Considering all of the results reported here, we can conclude that the effluents generated in beauty salons after the use of hair dye (in this case, the brown color), associated or not with shampoo and conditioner, present high toxic potential concerning the aquatic biota as they induced deleterious effects to all studied organisms (Daphnia similis, Artemia salina, and Danio rerio).

Among the species used in the present study, D. similis was the one with the highest sensitivity, followed by A. salina and D. rerio. Although it was possible to determine and differentiate the toxic sensitivities of each indicator, the tests performed with D. rerio allowed a slightly better understanding of the effects of hair dye effluents. However, additional studies are still needed to elucidate the possible mechanisms of action of these compounds on each of the organisms tested.

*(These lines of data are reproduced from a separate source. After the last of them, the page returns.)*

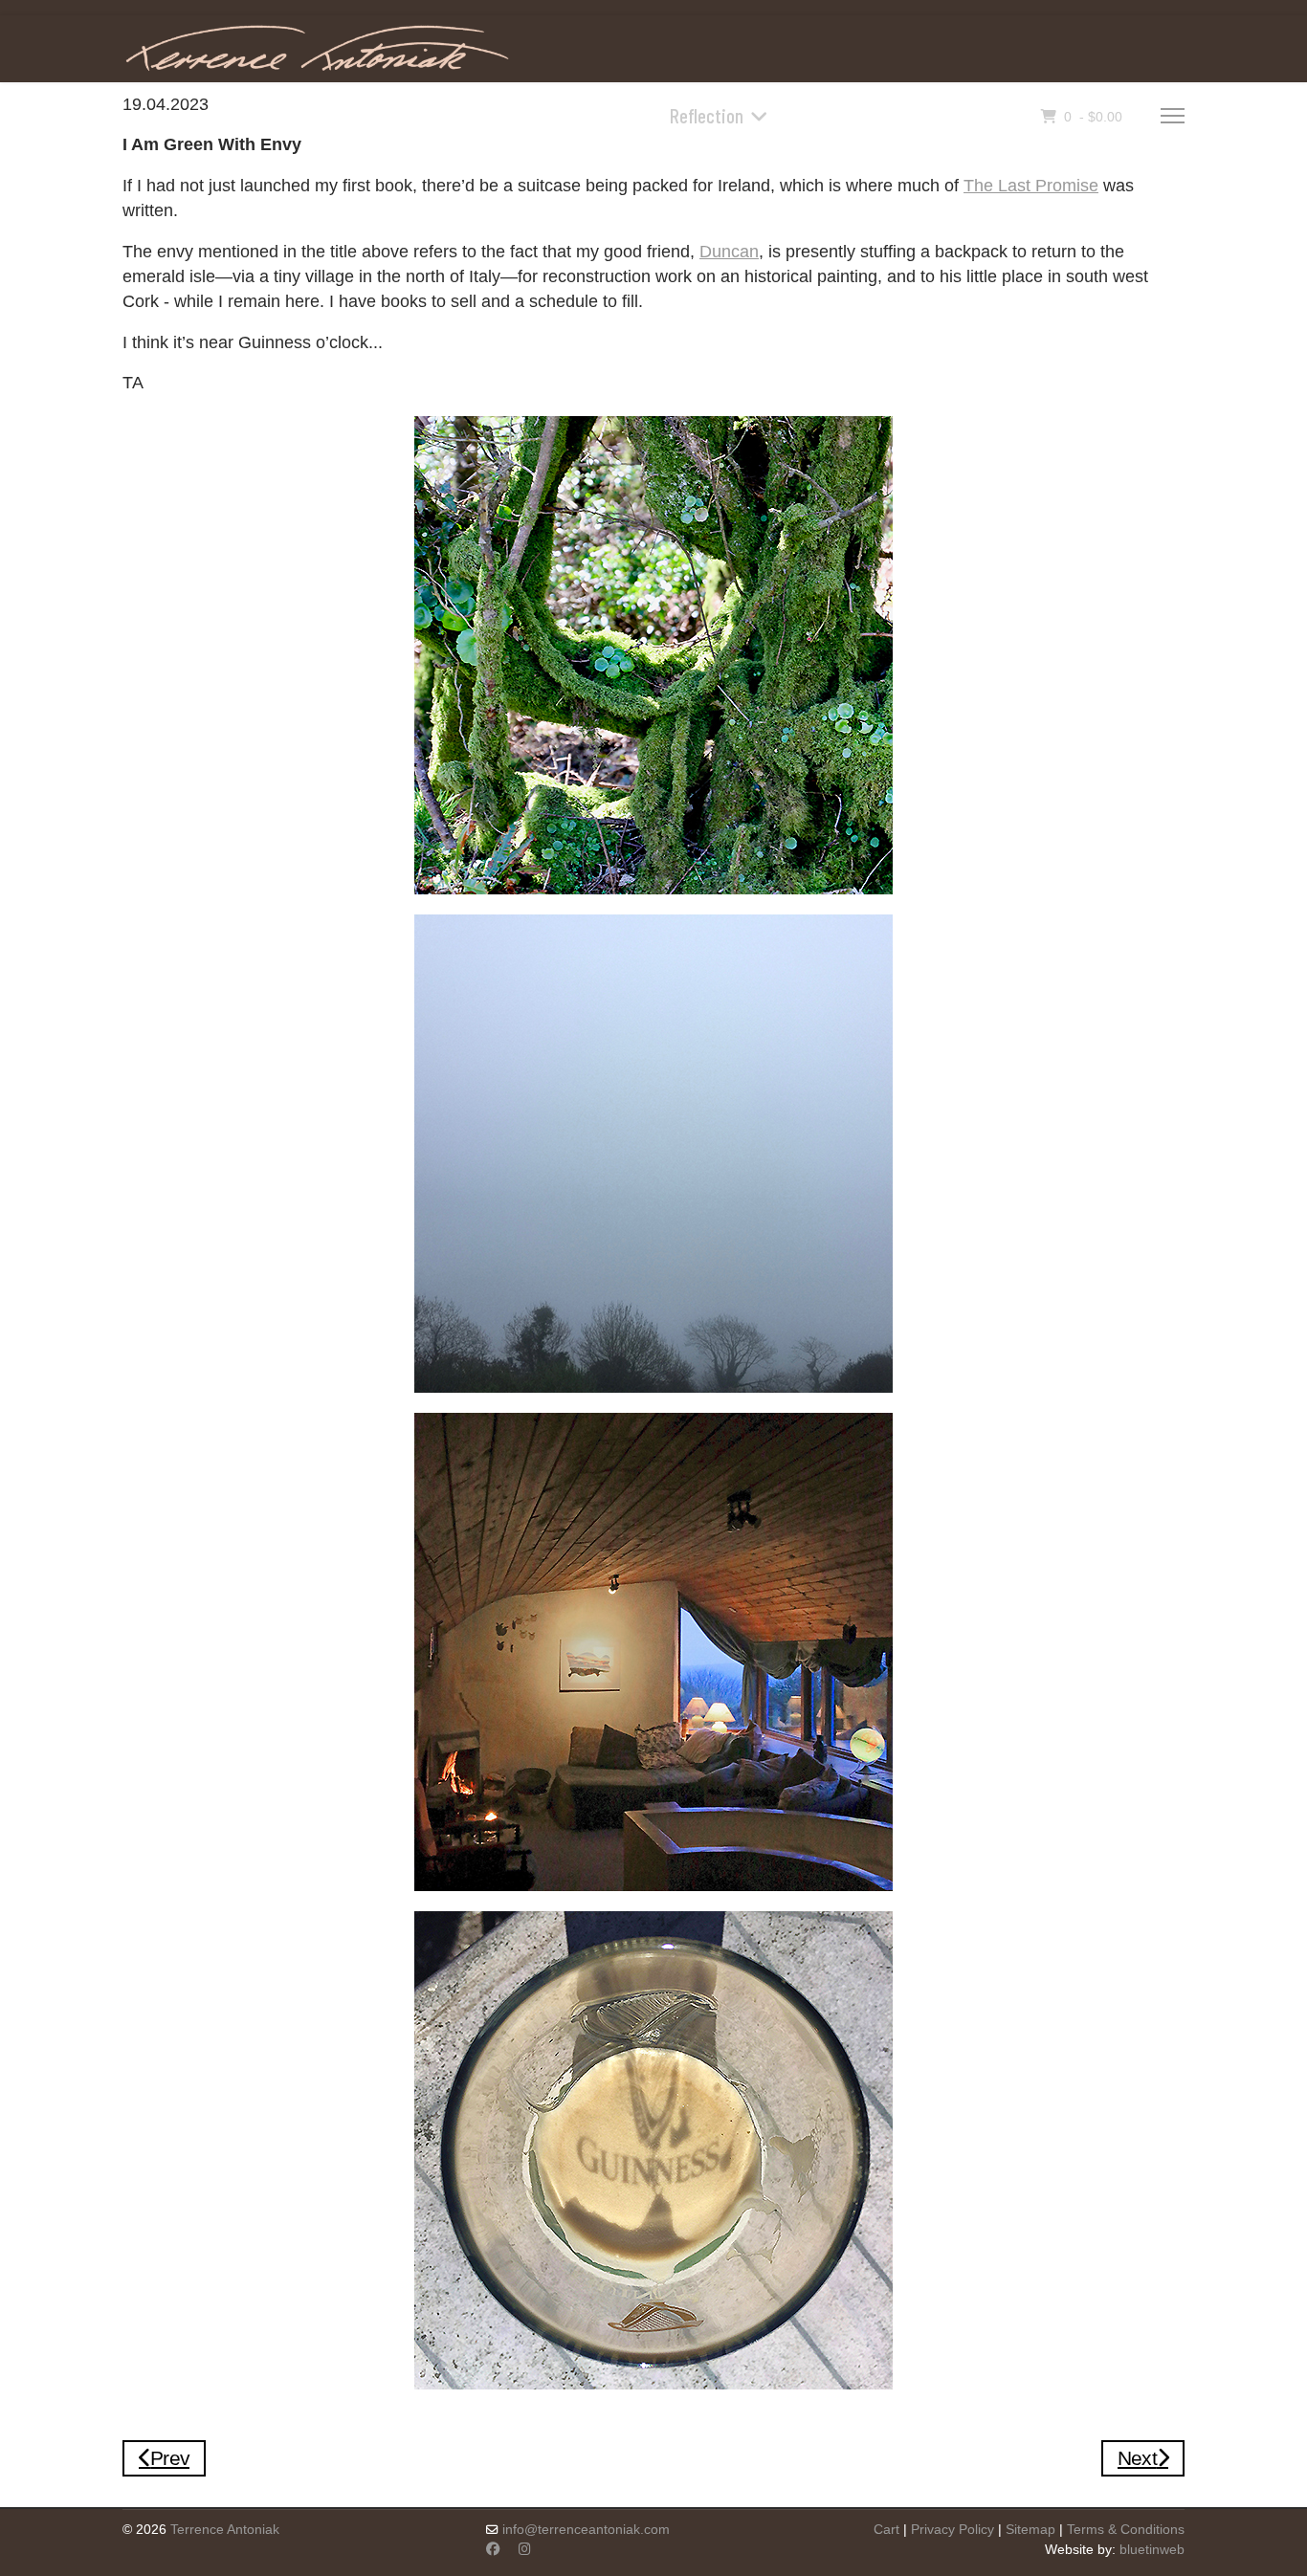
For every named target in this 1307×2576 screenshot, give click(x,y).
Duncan (729, 251)
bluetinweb (1152, 2549)
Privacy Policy (952, 2529)
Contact (1011, 115)
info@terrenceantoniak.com (586, 2529)
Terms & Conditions (1126, 2529)
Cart (886, 2529)
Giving (938, 115)
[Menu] (1173, 115)
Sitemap (1030, 2529)
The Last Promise (1031, 185)
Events (868, 115)
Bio (806, 115)
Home (529, 115)
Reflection (706, 115)
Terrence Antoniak (224, 2529)
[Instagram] (525, 2549)
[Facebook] (492, 2549)
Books (597, 115)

The ecotoxicological evaluation proposed here was developed through tests performed with organisms of different taxonomic groups and trophic levels, to simulate, in a simplified way, the impacts that hairdressing salon effluents promote in aquatic ecosystems when released into the environment. Our results are corroborated by other toxicity studies performed with hair dyes, so it can be concluded that this class of effluent must receive specific prior treatment before being discarded in the environment. This study also provides support and highlights the need to create water ethics policies, especially concerning emerging contaminants from cosmetics, whose disposal is not yet regulated.